Tim Oliver and Matt Beech contend that the Conservative Party changed its philosophical approach to humanitarian intervention during its years in opposition. David Cameron and William Hague have articulated views of humanitarian intervention that bridge the gap between more traditionally realist Conservative views of humanitarian intervention, focused on order, sovereignty and a narrow conception of Britain’s interests, and a more justice-centric view of foreign policy which includes consideration of questions of justice and war for humanitarian ends.

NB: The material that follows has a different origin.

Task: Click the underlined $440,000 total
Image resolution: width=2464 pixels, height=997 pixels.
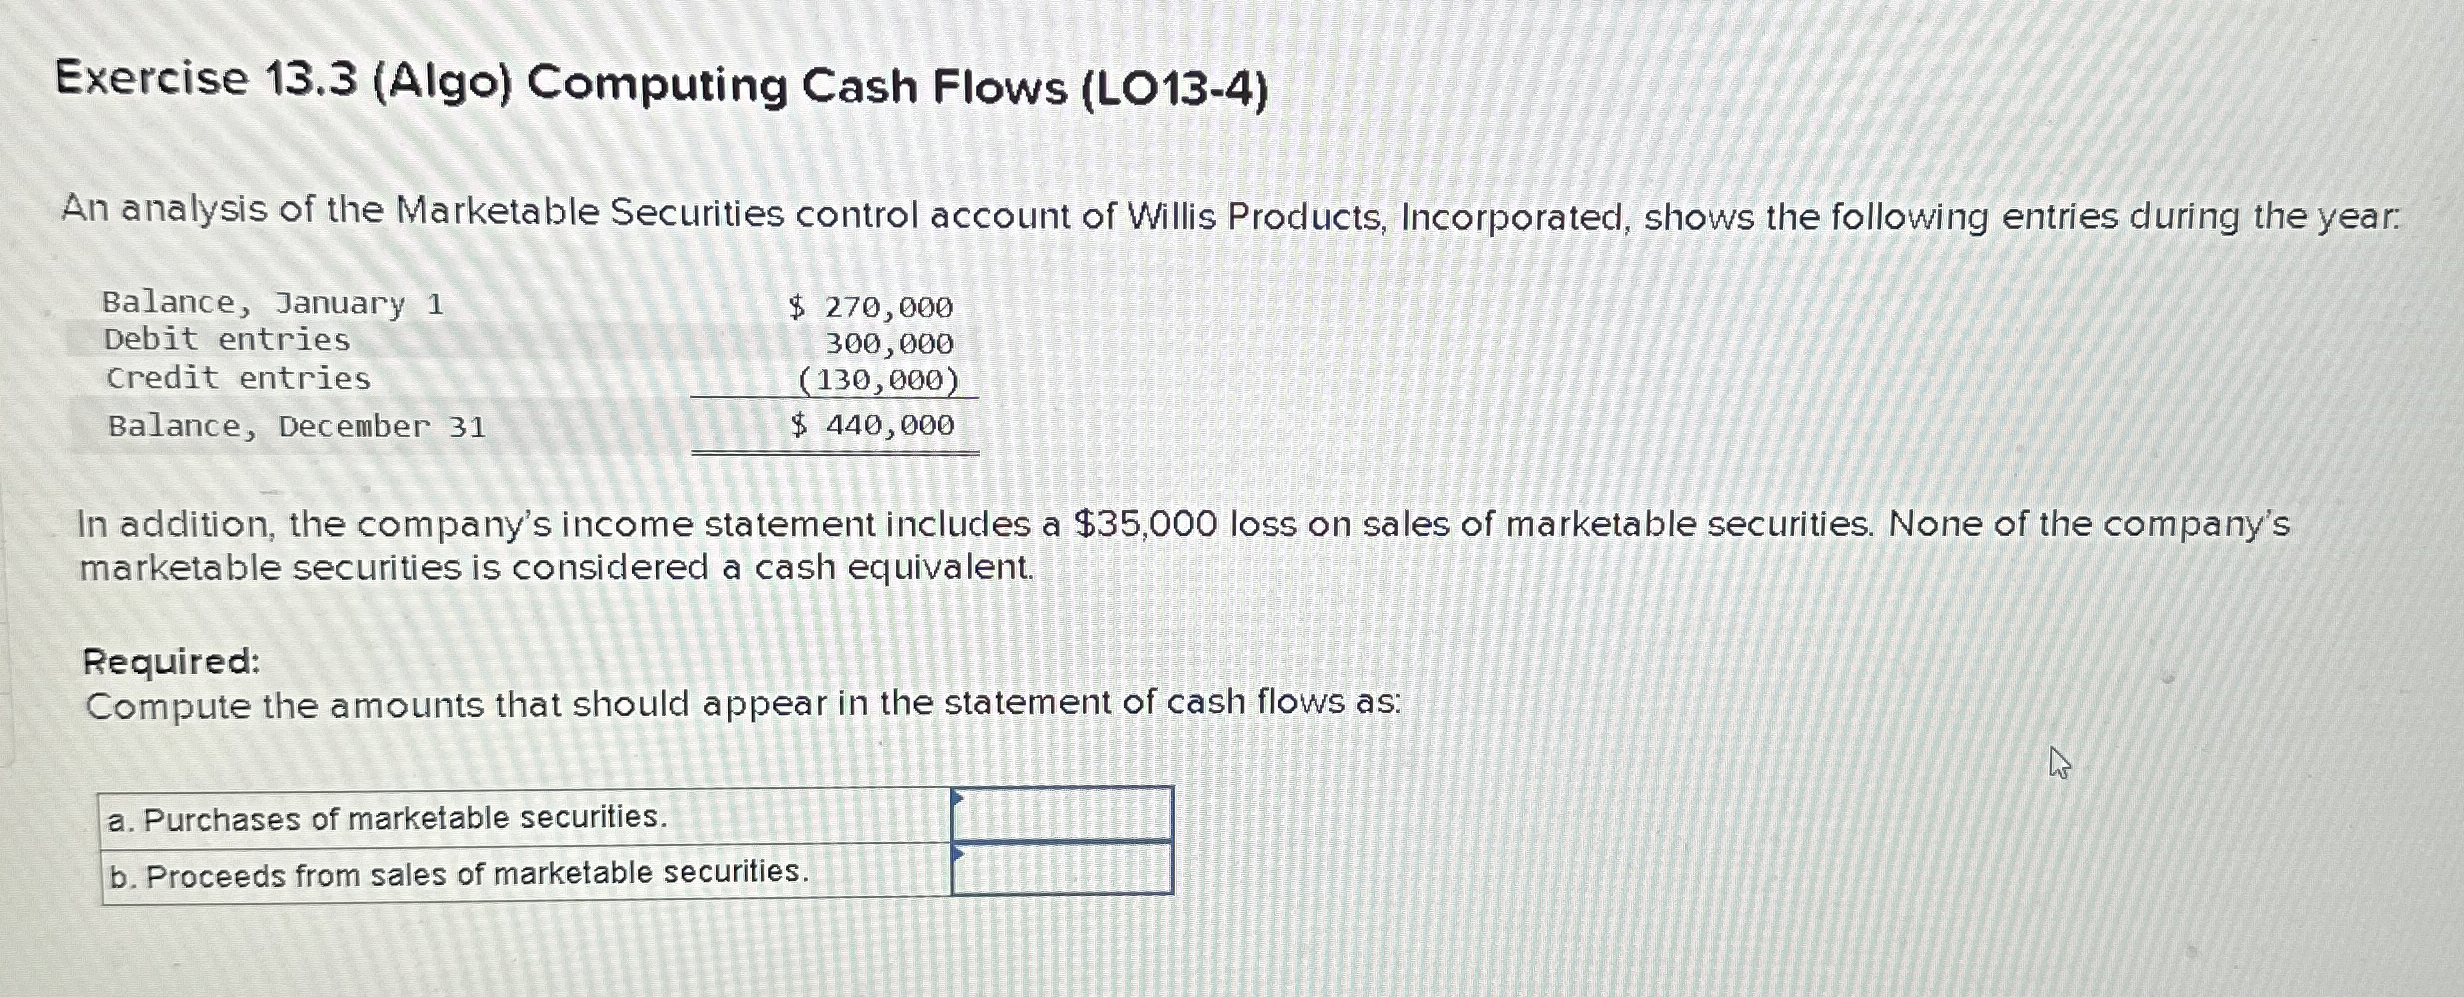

The recent parliamentary vote on intervention in Syria has provided column writers with much to talk about when it comes to the Conservative Party and humanitarian intervention. The rebellion of 30 Conservative MPs against the government whip, and the subsequent failure of the Coalition to secure a majority in favour of the option of military action against Syria, is not an isolated incident. When we look at the wider historical relationship between the Conservative Party and the idea of humanitarian intervention, the rebellion of only 30 Conservative MPs becomes far more surprising.
Our article for Parliamentary Affairs seeks to show how this change has come about, and to use international relations theory to help understand the change in a broader context. In particular, the debate within the English School of international relations theory was felt to be particularly useful. We feel its debate between order-centred views of the world, which prize state sovereignty, and justice-centred views, which place the emphasis on individual rights, reflects the wider political discussion over such interventions very well, and enables us to conceptualise the debate in a new and interesting way.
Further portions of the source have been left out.